Write out the passage of the stochastic block prior tutorial between "Introduction" and "hypotheses about clustering.", inclusive.

## QUOTED PASSAGE
####################

Introduction

This is a short software tutorial accompanying the paper “A Stochastic Block Prior for Clustering in Graphical Models”. The paper introduces the Stochastic Block Model as a prior on the network structure of the ordinal Markov random field graphical model (cf., Marsman et al., 2025). In addition to offering an approach for incorporating the theoretical assumption of clustering directly into the statistical model, the method provides a principled way to infer the number of clusters in the network given the data, and to formally test hypotheses about clustering.

In this brief tutorial, the analysis is first illustrated using the R package bgms (Marsman et al., 2023), which contains the core functions needed to implement the method. The same analysis is then demonstrated using the user-friendly wrapper package easybgm (Huth et al., 2024). The package easybgm provides a more accessible interface for conducting the analysis, particularly for users without a strong background in R.

bgms

We first need to make sure that the latest CRAN version of bgms is installed.

install.packages("bgms")

####################

## GIVEN INFORMATION

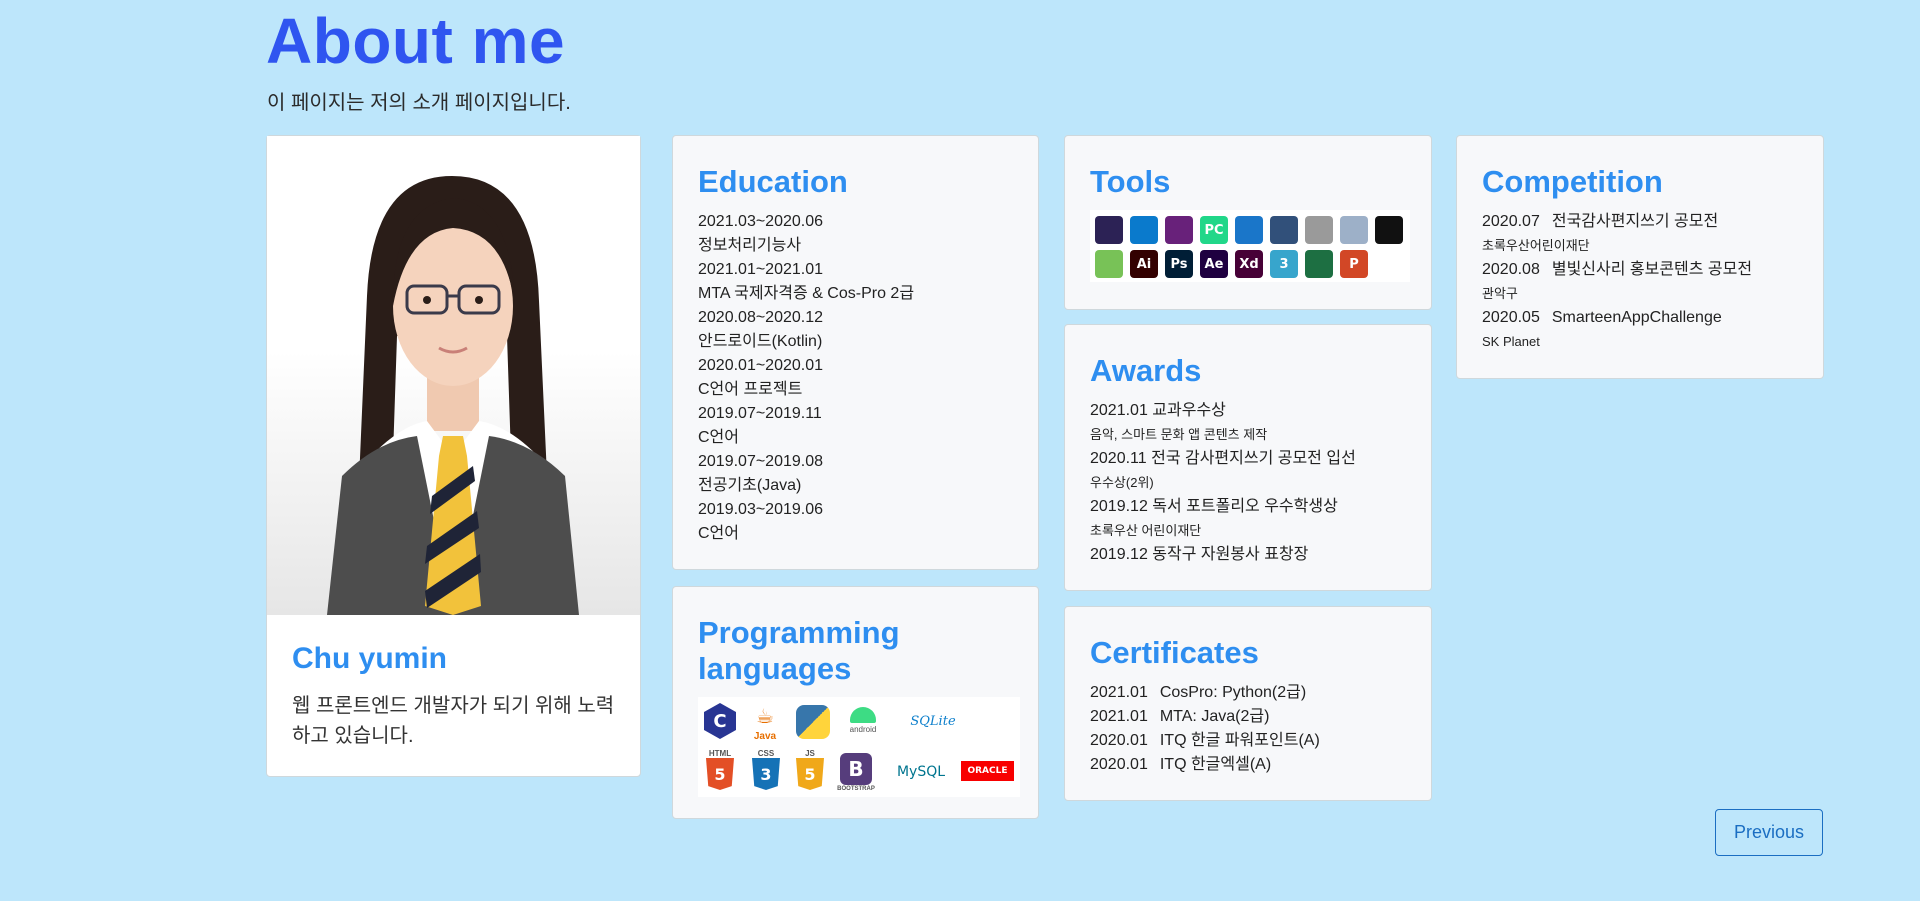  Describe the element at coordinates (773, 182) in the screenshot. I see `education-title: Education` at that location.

####################

## FINAL ANSWER
Introduction

This is a short software tutorial accompanying the paper “A Stochastic Block Prior for Clustering in Graphical Models”. The paper introduces the Stochastic Block Model as a prior on the network structure of the ordinal Markov random field graphical model (cf., Marsman et al., 2025). In addition to offering an approach for incorporating the theoretical assumption of clustering directly into the statistical model, the method provides a principled way to infer the number of clusters in the network given the data, and to formally test hypotheses about clustering.